Governor Bellomont's endorsement of the official inventory of Kidd's treasure found on Gardiner's Island.


In the Connecticut River off the "upper end of Pine Meadow," near Northfield, Mass., is Clarke's Island which was granted by the town to William Clarke in 1686, and confirmed to his heirs in 1723, It then contained ten and three-fourth acres, and was a secluded spot, well covered with trees. Later, what with cutting off the woods and the work of the freshets, a large part of the island was washed away. It was here, tradition has it, that some of Kidd's treasure was hidden by "Whisking" Clarke.

The local story is that Kidd and his men ascended the river, though how they got over the series of falls is not explained, and made a landing at Clarke's Island. Here, having placed the chest in a hole, they sacrificed by lot one of their number and laid his body on top of the treasure in order that his ghost might forever defend it from fortune-seekers. One Abner Field, after consulting a conjurer who showed him precisely where the chest was buried resolved to risk a tussle with the pirate's ghost, and with two friends waited in fear and trembling for the auspicious time when the moon should be directly overhead at midnight.

They were to work in silence, and to pray that no cock should crow within earshot and break the spell. At length, one of them raised his crow-bar for a mighty stroke, down it went, and clinked against metal. "You've hit it," cried another, and alas, instantly the chest sank out of reach, and the ghost appeared, and very angry it was. A moment later, the devil himself popped from under the bank, ripped across the island like a tornado and plunged into the river with a prodigious, hissing splash. The treasure hunters flew for home, and told their tale, but village rumor whispered it about that one Oliver Smith and a confederate had impersonated the ghost and the energetic Evil One.
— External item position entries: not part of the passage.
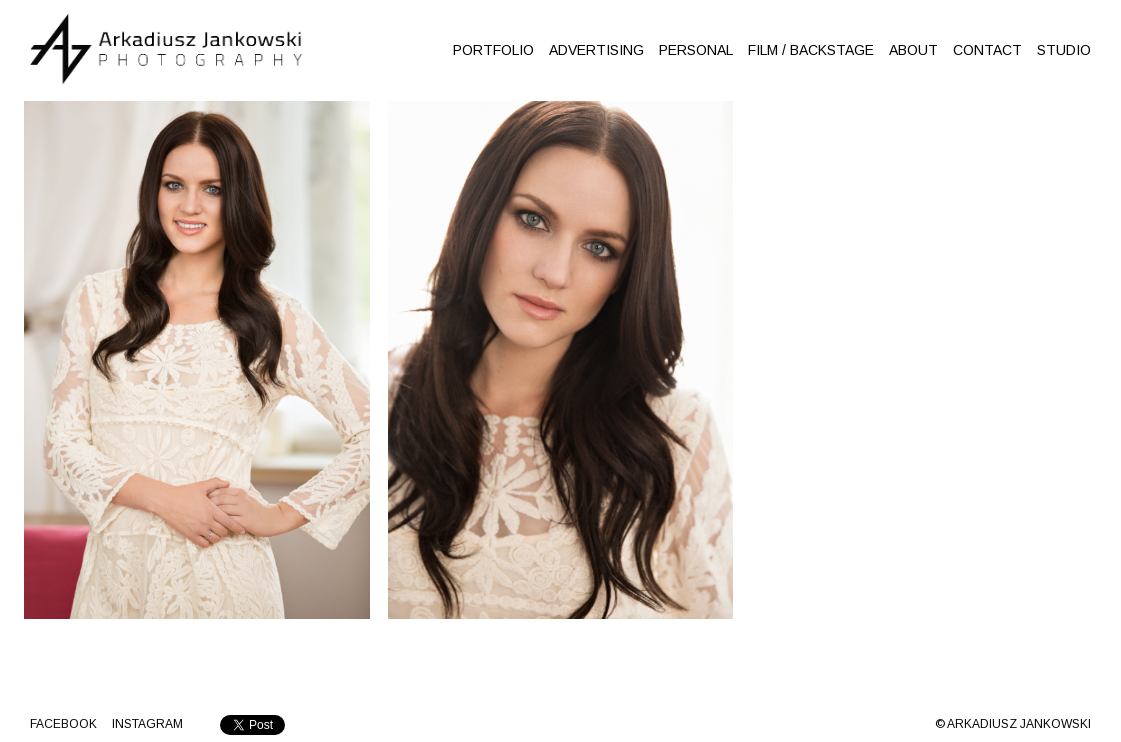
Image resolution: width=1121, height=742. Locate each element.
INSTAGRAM (147, 724)
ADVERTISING (596, 50)
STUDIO (1064, 50)
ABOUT (913, 50)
On October 20, 1699, Bellomont wrote in a letter to England:

"I have prevailed with Governor Winthrop of Connecticut to seize and send Thomas Clarke of N. York prisoner hither. He has been on board Kidd's sloop at the east end of Long Island and carried off to the value of about 5000 pounds in goods and treasure (that we know of and perhaps a great deal more) into Connecticut Colony; and thinking himself safe from under our power, writ my Lt. Governor of New York a very saucy letter and bade us defiance. I have ordered him to be safely kept prisoner in the fort, because the gaol of New York is weak and insufficient. And when orders come to me to send Kidd and his men to England (which I long for impatiently), I will also send Clarke[[3]] as an associate of Kidd."

Three days later, the Lieutenant Governor of New York wrote Bellomont as follows:

"Clarke proffers 12,000 pounds good Security and will on oath deliver up all the goods he hath been entrusted with from Kidd, provided he may go and fetch them himself, but says he will rather die or be undone than to bring his friends into a Predicament. I told him if he would let me know where I might secure these goods or Bullion, I would recommend his case to your Lordship's favour. He answered 'twas impossible to recover anything until he went himself."